When Nelson Mandela became the first black president of South Africa, we had a braai at my house. It was a big deal. Over the years, I have referred to his inaugural address for many quotes but one that sticks out is: “Never, never and never again shall it be that this beautiful land will again experience the oppression of one by another and suffer the indignity of being the skunk of the world.” Maybe this quote stuck because they had it on television, radio and print ads everywhere. For me, this summed up what this man was about and lucky me, he was my black president! I had sung along with Brenda Fassie when she reminisced about her ‘Black President’ but years later, Nelson Mandela had become my black president too.
The thing with Nelson Mandela is that you don’t even have to meet him to know him. When people who have met him speak about him, you feel like you were there. When he says that the children need a school and this is what needs to happen, you know it will be done. When he’s on television, you stop what you are doing, shut up, sit down and turn up the volume as if he has just walked into your lounge. You laugh when he laughs and when he smiles, here I go with that smile again but yes, when he smiles people believe in the future.
When you love Nelson Mandela the way I do, you start noticing the things he loves and you start believing ridiculous things. One of those was sport. In that regard, it was quite easy to cement my love for him because I love sport too. Also, a part of me is very old-fashioned and my biggest measure of a man is the level of leadership he exudes. When Mandela believed the Springboks would win the Rugby World Cup, I believed. When Mandela believed Bafana Bafana, silly name and all, would become the champions of Africa, I believed. When Mandela believed the most ridiculous thing since he believed apartheid would be abolished, I was like: “Maybe he smokes too.” I had no choice, Mandela believed FIFA would let South Africa host the Soccer World Cup and so, I believed too. Look what happened…

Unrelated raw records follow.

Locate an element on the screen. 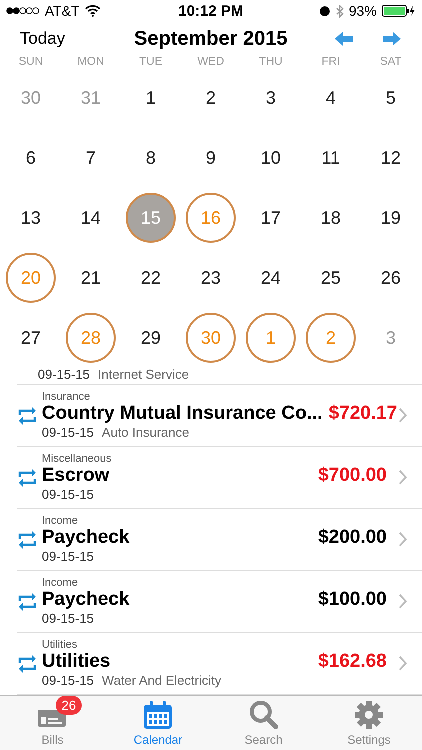 This screenshot has width=422, height=750. calendar-day: 7 is located at coordinates (91, 158).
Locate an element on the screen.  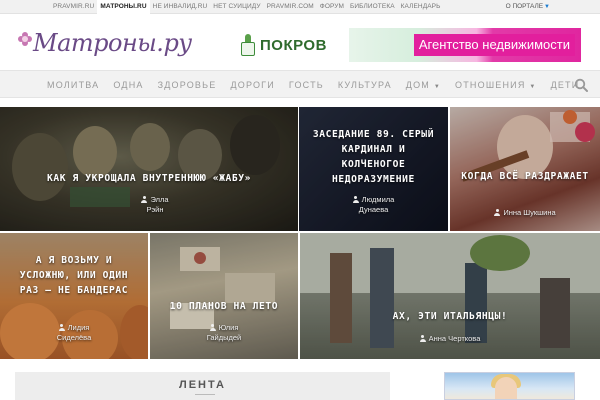
tile-title: Ах, эти итальянцы! is located at coordinates (450, 316).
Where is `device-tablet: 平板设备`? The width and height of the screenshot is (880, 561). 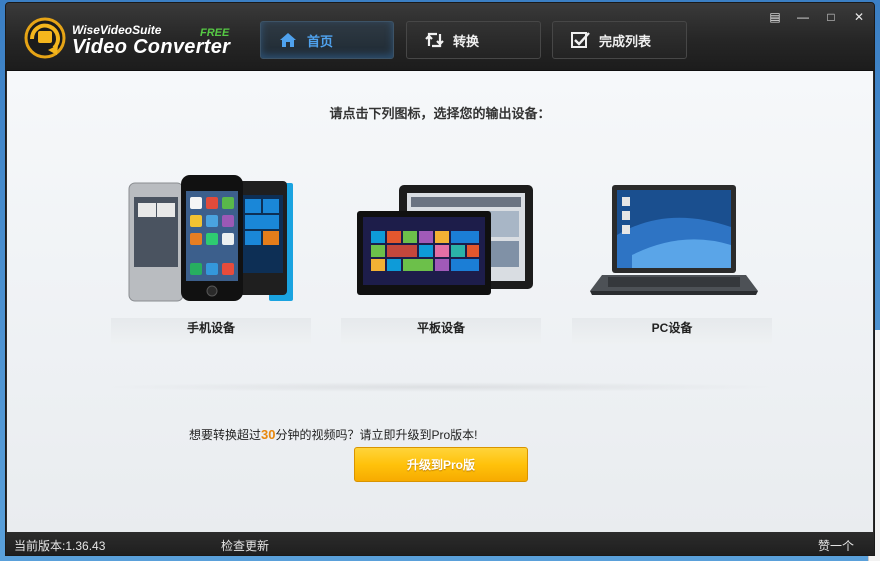
device-tablet: 平板设备 is located at coordinates (441, 256).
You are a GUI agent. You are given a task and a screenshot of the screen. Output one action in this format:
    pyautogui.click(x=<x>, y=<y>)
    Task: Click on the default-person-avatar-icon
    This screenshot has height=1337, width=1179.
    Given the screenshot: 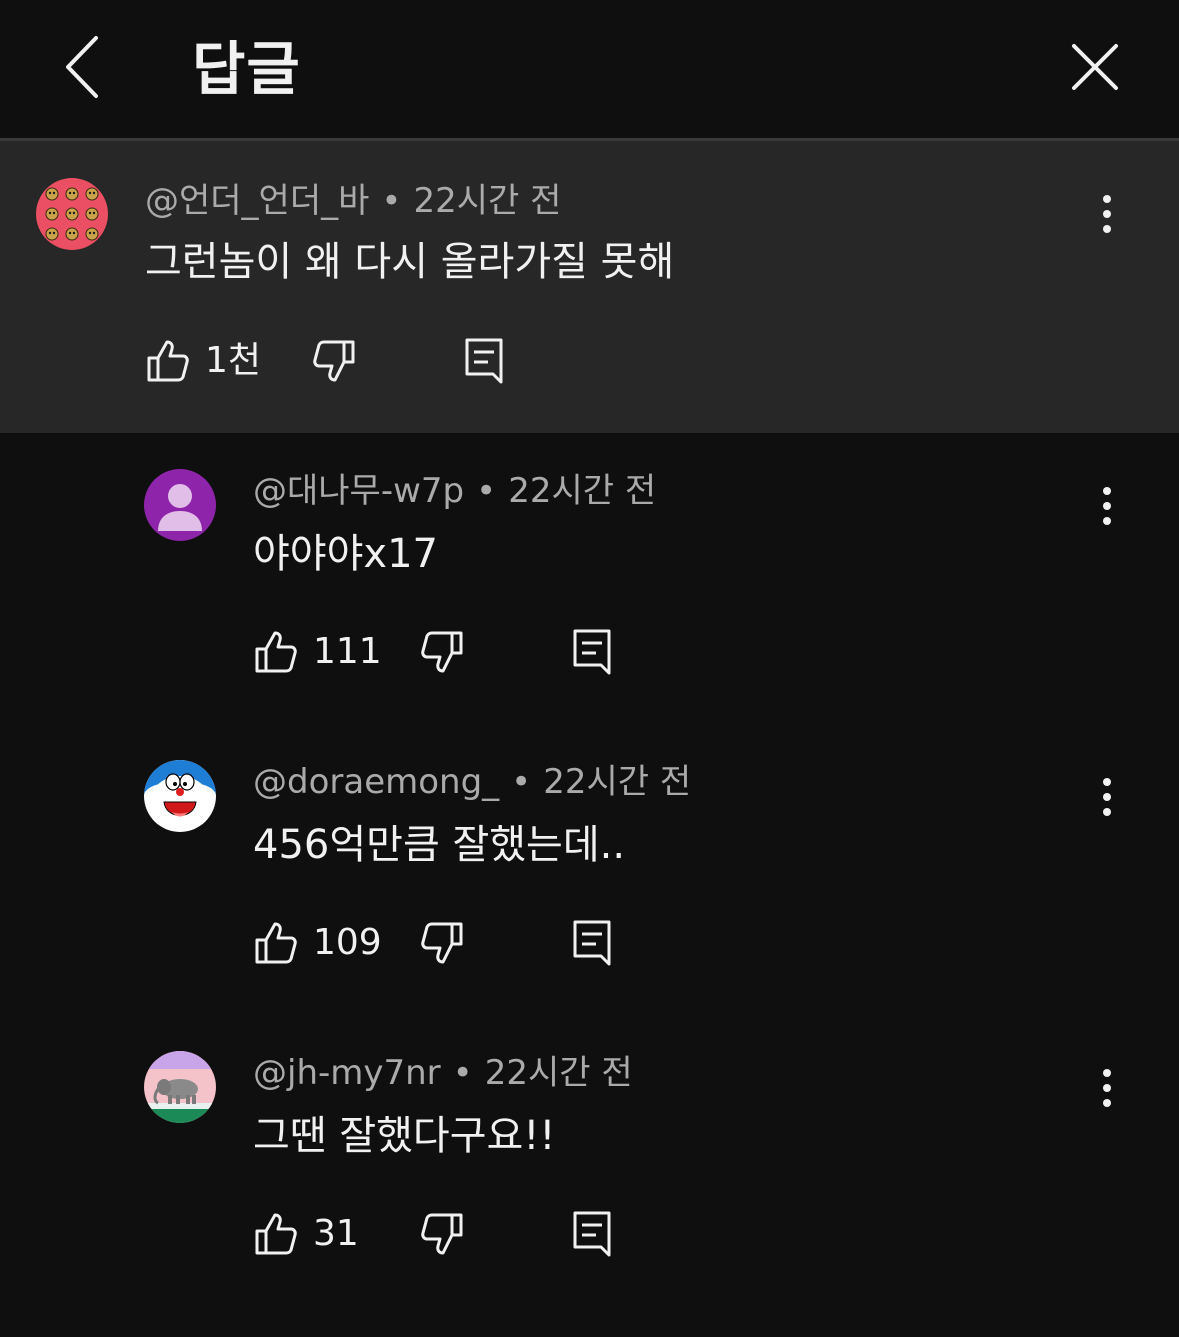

I have always been a bit of a wild child and I have never really had any issues with believing in the ridiculous. What my Nelson Mandela did that was so special was make me feel like my flair for the ridiculous is socially acceptable. It’s okay to dream ridiculous dreams and more than that, it’s quite okay to take those dreams to the bank if you are willing to work like an ant to make them come true. It’s okay to dream so big that when you present a proposal to investors, they look at you and think that a mad person has walked into their offices. Blame it on Mandela that I know that one day I will sit with a South African president and his panel and help write the State of the Nation Address.
Whenever I read anything written by and about my Nelson Mandela, I feel like somewhere in there, he was speaking to me directly. How could he have known that I feel that way sometimes? How could he possibly have known that I worry about not being good enough sometimes?
When I went to join hundreds of well-wishers outside the hospital in Pretoria last week, I left him a note and told him I would write about him. This is me keeping my promise and I will continue to write about my Nelson Mandela. He has been generous and has given me a whole lifetime of stories to tell.
My prayer for my Nelson Mandela is that of strength and comfort. I pray for Jah Jah to take over and ease the burden that poor health has placed on Mandela. I pray for his family to find the strength and wisdom to overcome their differences and be the pillar that he needs in this trying time. I pray for my country to live the values that my Nelson Mandela has always spoken to each of us about. I pray for our ridiculous dreams. I pray for my Nelson Mandela.